Comparison with VPI-0.1.0

VPI-0.2.0 brings several performance improvements in most of its algorithms across all backends with respect to previous VPI-0.1.0.

The charts below shows the performance increase per backend, per device. The benchmarking procedure used is described here.

Algorithm Parameters

Here is a list of the parameters used while benchmarking all above algorithms.
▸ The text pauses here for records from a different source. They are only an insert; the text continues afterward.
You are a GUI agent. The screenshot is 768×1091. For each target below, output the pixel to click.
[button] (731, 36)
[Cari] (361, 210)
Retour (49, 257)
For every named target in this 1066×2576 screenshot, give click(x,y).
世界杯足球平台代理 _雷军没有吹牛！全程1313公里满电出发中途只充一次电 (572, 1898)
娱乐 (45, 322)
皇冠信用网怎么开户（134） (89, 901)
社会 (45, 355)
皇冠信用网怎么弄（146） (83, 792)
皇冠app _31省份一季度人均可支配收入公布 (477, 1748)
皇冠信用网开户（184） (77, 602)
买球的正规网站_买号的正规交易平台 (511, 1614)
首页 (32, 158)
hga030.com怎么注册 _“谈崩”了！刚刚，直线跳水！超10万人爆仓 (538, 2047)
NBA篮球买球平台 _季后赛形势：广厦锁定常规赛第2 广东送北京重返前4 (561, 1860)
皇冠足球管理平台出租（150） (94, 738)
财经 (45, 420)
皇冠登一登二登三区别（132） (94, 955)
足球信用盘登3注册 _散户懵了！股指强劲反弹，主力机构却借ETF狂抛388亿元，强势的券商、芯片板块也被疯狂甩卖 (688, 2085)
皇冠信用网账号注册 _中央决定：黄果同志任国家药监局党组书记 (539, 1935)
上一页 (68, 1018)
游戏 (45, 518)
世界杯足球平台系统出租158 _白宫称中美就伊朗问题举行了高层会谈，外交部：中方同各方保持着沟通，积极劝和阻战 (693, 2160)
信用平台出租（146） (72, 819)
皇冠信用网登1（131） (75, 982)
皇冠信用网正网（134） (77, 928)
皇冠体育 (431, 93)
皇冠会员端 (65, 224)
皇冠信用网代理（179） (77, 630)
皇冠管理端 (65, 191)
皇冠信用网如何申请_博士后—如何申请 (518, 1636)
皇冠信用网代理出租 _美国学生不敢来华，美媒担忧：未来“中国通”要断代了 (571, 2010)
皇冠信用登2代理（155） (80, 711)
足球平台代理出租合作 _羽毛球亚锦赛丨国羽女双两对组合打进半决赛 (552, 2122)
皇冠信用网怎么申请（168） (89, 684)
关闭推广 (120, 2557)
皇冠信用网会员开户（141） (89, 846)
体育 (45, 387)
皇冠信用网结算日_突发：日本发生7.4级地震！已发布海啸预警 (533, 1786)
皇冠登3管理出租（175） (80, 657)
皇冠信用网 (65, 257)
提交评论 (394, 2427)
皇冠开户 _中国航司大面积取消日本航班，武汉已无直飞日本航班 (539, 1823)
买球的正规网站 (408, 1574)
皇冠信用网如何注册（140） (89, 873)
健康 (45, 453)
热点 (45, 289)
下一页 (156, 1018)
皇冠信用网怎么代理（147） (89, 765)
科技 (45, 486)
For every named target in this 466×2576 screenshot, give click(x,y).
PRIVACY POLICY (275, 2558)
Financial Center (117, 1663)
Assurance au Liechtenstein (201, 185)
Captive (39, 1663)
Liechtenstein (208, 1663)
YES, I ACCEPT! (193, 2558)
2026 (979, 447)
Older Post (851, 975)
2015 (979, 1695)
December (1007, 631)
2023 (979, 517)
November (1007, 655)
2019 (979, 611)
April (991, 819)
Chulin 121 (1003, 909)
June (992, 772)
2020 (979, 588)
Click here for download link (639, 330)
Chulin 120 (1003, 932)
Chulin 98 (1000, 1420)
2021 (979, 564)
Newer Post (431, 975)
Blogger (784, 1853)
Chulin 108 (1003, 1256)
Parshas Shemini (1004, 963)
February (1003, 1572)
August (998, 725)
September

This helps puts the values above into context.

Gaussian Pyramid Generator
- CPU/CUDA: 8-bit 1920x1080 input, 4 levels, 0.5x scale (each level is 4x smaller than previous)
- PVA: 16-bit 3264x2448, 5 levels, 0.5x scale
Gaussian Image Filter
- CPU/CUDA: 8-bit 1920x1080 input, 3x3 kernel support size
- PVA: 8-bit 3264x2448 input, 3x3 kernel support size.
Image Convolver
- CPU/CUDA: 8-bit 1920x1080 input, 5x5 kernel support size.
- PVA: 8-bit 3264x2448 input, 5x5 kernel support size.
Box Image Filter
- CPU/CUDA: 8-bit 1920x1080 input, 3x3 kernel support, clamp boundary condition.
- PVA: 8-bit 3264x2448 input, 3x3 kernel support, zero boundary condition.
Image Resampler
- CPU/CUDA: 8-bit 480x270 upscale to 1920x1080 with linear interpolation
Stereo Disparity Estimator
- CPU/CUDA/PVA 16-bit 480x270 input.
Bilateral Image Filter
- CPU/CUDA: 8-bit 3264x2448 input, 5x5 spatial kernel support size.
Separable Image Convolver
- CPU/CUDA: 16-bit 1920x1080 input, 5x5 kernel support size.
- PVA: 16-bit 3264x2448 input, 5x5 kernel support size.
Harris Keypoint Detector
- CPU/CUDA: 16-bit 1920x1080 input, 3x3 gradient kernel size, 3x3 block size.